Like many other forms of instructional videos, it was only a matter of time before guitar instructional videos made the leap to DVD. Austin Blues for Guitar, Volume I is an enjoyable four song instructional video, as the DVD takes an in-depth look at four Stevie Ray Vaughan standards: Cold Shot, Couldn't Stand the Weather, Crossfire, and Lenny, which range considerably in level of difficulty from rudimentary to complex. All four songs are taught by the same instructor, Dan Warner. For each song, Warner takes the viewer through tuning (all four songs are in E flat), the intro of the song, the main riffs and an additional section, usually the song's bridge. The DVD uses onscreen tablature to supplement Warner's instruction and his incremental approach to the songs prevents the viewer from feeling too overwhelmed by the occasionally complex songs. Throughout the instructional period for each song, Warner will go back and run through what has been learned, before a final performance of the song accompanied by a singer, Tommy Anthony, who does a decent job singing but isn't the type of singer one would expect to see on this DVD.
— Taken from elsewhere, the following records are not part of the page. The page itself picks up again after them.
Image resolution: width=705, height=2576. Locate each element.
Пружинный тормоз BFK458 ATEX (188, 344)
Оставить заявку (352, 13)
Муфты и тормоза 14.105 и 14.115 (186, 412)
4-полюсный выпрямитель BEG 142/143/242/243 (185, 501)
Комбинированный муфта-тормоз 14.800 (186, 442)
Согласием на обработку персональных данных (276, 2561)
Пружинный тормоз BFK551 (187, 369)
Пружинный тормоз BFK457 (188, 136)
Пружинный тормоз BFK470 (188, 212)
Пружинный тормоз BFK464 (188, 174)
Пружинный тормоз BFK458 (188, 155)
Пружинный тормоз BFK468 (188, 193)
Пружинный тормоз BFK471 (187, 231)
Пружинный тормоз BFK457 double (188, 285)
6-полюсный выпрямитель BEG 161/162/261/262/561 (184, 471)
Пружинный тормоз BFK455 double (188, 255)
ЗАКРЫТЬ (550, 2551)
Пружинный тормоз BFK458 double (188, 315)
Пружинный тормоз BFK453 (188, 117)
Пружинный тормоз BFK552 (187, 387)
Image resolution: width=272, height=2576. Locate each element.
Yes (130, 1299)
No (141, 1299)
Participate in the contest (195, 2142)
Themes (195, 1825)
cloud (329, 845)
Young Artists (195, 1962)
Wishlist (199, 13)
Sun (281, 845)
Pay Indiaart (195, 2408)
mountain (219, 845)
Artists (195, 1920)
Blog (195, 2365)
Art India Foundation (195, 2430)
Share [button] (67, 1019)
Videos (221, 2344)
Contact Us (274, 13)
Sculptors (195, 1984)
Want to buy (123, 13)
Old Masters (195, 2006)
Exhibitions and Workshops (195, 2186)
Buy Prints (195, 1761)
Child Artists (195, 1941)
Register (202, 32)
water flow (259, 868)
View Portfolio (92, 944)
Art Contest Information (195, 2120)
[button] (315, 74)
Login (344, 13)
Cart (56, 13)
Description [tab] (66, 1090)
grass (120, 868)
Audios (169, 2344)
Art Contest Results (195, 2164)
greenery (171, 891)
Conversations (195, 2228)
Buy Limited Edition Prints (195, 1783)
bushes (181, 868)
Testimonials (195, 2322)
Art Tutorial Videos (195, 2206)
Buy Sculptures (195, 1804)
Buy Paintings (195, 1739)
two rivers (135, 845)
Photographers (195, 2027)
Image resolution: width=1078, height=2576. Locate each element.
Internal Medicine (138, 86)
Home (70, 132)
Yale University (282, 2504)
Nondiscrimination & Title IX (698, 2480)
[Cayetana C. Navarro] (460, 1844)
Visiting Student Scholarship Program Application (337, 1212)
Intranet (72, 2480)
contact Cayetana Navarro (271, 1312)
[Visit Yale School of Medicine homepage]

On to the big question: does this DVD work? Yes and no. At best a poor guitarist going in with some idea about the main the riff in Cold Shot and Crossfire, I know feel that I can do a serviceable job with the songs which is admittedly an accomplishment. However, for someone who has barely touched a guitar before, this DVD may very well be a bit too advanced. While Warner explains the makeup of the chords and licks used throughout the song, some of the chord structures are a bit unconventional and might be a bit awkward for someone who has not played them before. Further, Stevie Ray Vaughan employed a fairly advanced strumming technique which requires comfort and familiarity in picking and strumming in order to play the songs well. His stutter-step strumming is perhaps one of the hardest parts of Cold Shot, and while it plays less of a role in Lenny, the chord structures are the most difficult in that song. Also, some of the songs include licks which are played rather quickly. While Warner is willing to slow it down to get a better comprehension of the faster material, when it is time to play along with the whole song, one might feel a bit left behind. Nevertheless, if one is willing to go through the video a few different times, this DVD puts these songs within the range of comprehension and competence in a way that is superior to simply using tablature.
Of course one of the best features of this DVD is that it offers, in effect, an instructor with infinite patience, as a viewer can go back again and again until they feel comfortable that they have gotten it right. The viewer is also aided by a DVD that is quite easy to navigate, as the viewer can go directly to the song of their choice and then to the opening, the intro, the main riff, the bridge or the performance section just be advancing the chapter. This proves somewhat invaluable to any viewer who wishes to go back and review what they have just learned, or for someone who just wants to go to the performance portion and play along with the musicians. In addition, as mentioned below, during a couple of the songs and as a special feature on the DVD, there are additional instructional sessions on blues scales and blues chords which allow the viewer's learning to extend beyond the bounds of the four songs and to begin jamming. While the DVD does seem to eschew complex portions of the songs such as the solos which would be a bit more difficult to both teach and learn, all in all it is an enjoyable, fun experience from which it is easy to learn and get a taste of the Austin blues.
The DVD also contains a section referred to as additional tips, which includes instruction on a blues scale. The blues scale instruction is fairly easy to follow and will allow a viewer to pick up the basics of lead guitar through the simple scale in question, while also offering tips for extending the scale for an even greater range of sound and playing, along with a few other nice suggestions for extending the range of the scale through bends and vibrato. The only negative about these sections is they will very likely leave the viewer wishing there was even more detailed instruction on these additional tips.
Also among the additional tips is a section on so-called blues chords. This is a rather interesting eleven minute section which, along with the other parts of the additional tips section really augment what this DVD has to offer. The blues chords are a bit difficult at first, and this is a section that would benefit from illustrated chord patterns or tablature, however, watching this section a number of times would definitely seem to expand one's blues repertoire.
Finally, the additional tips section contains a twenty minute long feature called Tips & Tricks. The section begins with instruction from Warner on how one accomplishes bending of notes while playing. He actually does a great job in his instruction here, really allowing even beginners the opportunity to learn the fundamentals of bending, as well as vibrato, the next lesson. He even takes the viewer into the worlds of finger-tapping, a style of play that Eddie Van Halen made popular, and tremelo picking, both of which are rather difficult techniques to learn. Nevertheless, Warner provides a comprehensible explanation of the technique before breaking out into a more complex style which even some intermediate players might have difficulty playing. By the time Warner makes it through the intricacies of surf guitar, trills, and the whammy bars, it seems somewhat disconcerting that this instructional section was hidden in the bonus features section.